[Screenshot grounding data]
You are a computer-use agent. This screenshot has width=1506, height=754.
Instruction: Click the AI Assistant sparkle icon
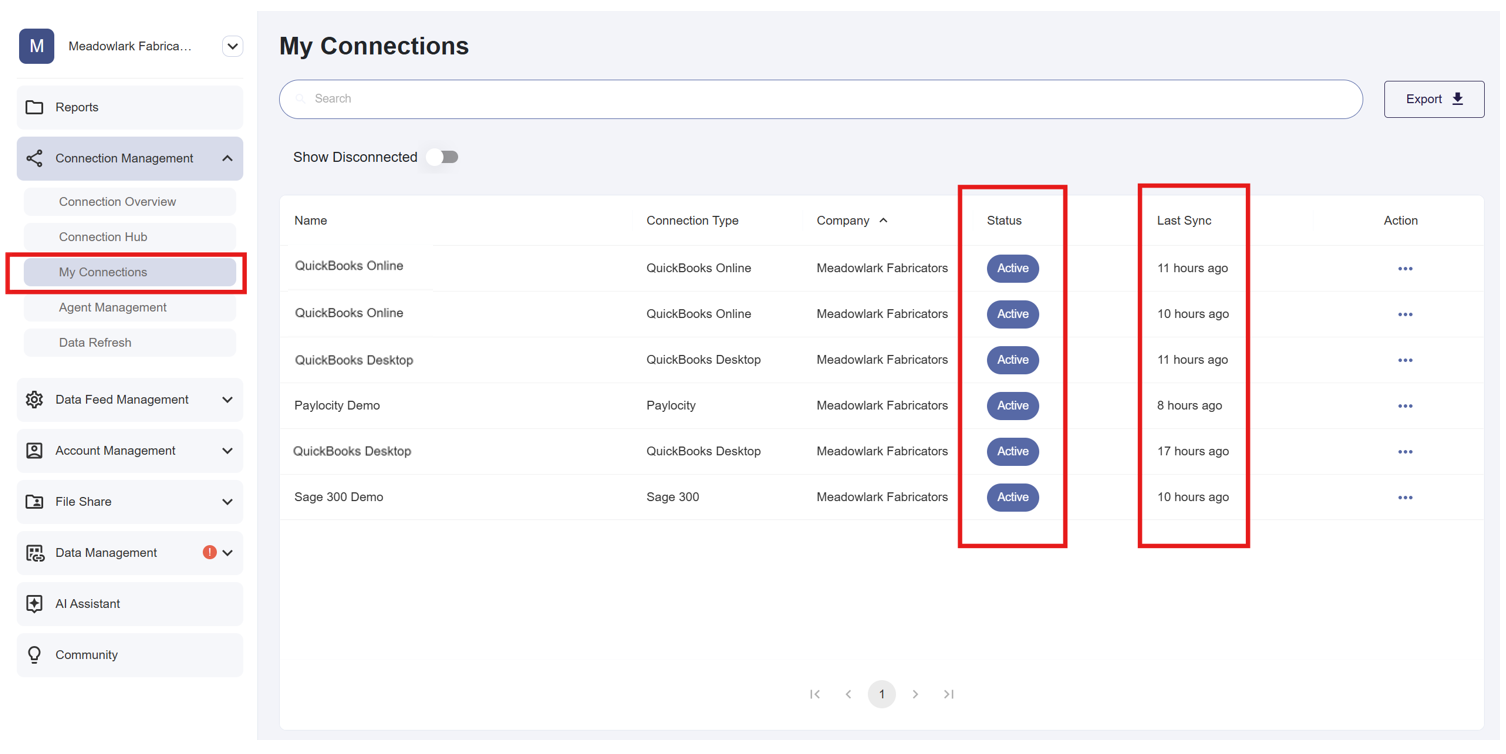34,604
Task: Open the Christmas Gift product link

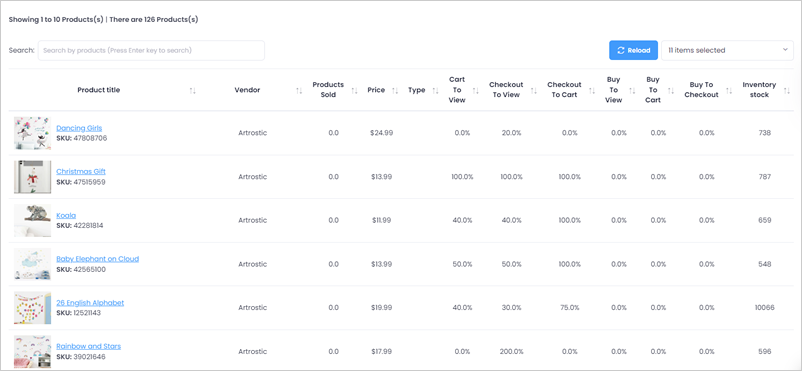Action: 81,171
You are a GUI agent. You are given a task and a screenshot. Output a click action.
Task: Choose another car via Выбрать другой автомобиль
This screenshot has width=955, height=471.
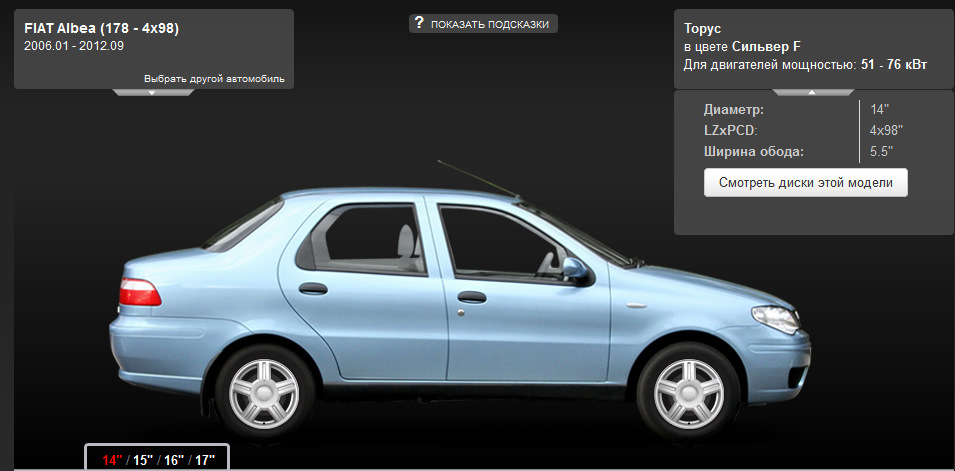click(x=214, y=79)

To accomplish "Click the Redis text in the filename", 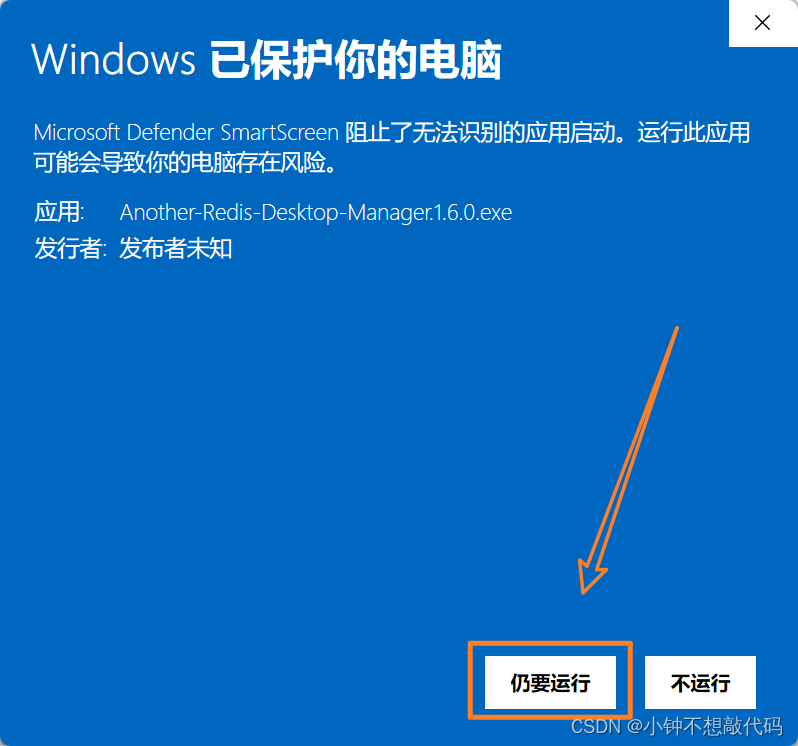I will 227,212.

TASK DIRECTIONS: Every line in the data that includes the word "agent" should be counted, and only the resulting number given.

OUTPUT FOR THIS TASK: 2